Dataset records:

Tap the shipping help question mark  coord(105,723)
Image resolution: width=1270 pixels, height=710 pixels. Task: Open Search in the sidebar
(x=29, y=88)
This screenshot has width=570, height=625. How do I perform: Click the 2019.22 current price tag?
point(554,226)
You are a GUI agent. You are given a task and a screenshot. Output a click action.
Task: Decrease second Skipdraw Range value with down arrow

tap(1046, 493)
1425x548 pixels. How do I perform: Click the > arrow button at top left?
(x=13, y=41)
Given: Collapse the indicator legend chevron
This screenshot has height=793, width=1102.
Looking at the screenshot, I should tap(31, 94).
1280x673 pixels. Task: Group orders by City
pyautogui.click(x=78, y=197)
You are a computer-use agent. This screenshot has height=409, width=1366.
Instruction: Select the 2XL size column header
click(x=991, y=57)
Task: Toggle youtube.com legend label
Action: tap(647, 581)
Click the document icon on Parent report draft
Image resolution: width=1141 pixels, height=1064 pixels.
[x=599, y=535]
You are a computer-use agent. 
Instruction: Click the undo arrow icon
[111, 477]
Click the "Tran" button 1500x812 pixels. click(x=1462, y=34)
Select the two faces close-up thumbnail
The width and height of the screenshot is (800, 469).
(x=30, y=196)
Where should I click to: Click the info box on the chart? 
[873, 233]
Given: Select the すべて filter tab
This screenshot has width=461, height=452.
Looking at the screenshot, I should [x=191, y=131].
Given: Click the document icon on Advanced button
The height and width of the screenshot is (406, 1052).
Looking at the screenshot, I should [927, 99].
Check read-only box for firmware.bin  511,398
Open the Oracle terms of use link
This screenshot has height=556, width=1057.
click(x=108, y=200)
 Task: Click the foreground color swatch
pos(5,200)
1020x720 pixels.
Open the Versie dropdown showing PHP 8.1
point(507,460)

Task description:
Return, word for word, the lines from the one containing "Where should I" through the end of the data above, both ends included, and nothing else.

Solution:
Where should I click to: Click the info box on the chart? 
[873, 233]
Given: Select the すべて filter tab
This screenshot has width=461, height=452.
Looking at the screenshot, I should [x=191, y=131].
Given: Click the document icon on Advanced button
The height and width of the screenshot is (406, 1052).
Looking at the screenshot, I should [927, 99].
Check read-only box for firmware.bin  511,398
Open the Oracle terms of use link
This screenshot has height=556, width=1057.
click(x=108, y=200)
 Task: Click the foreground color swatch
pos(5,200)
1020x720 pixels.
Open the Versie dropdown showing PHP 8.1
point(507,460)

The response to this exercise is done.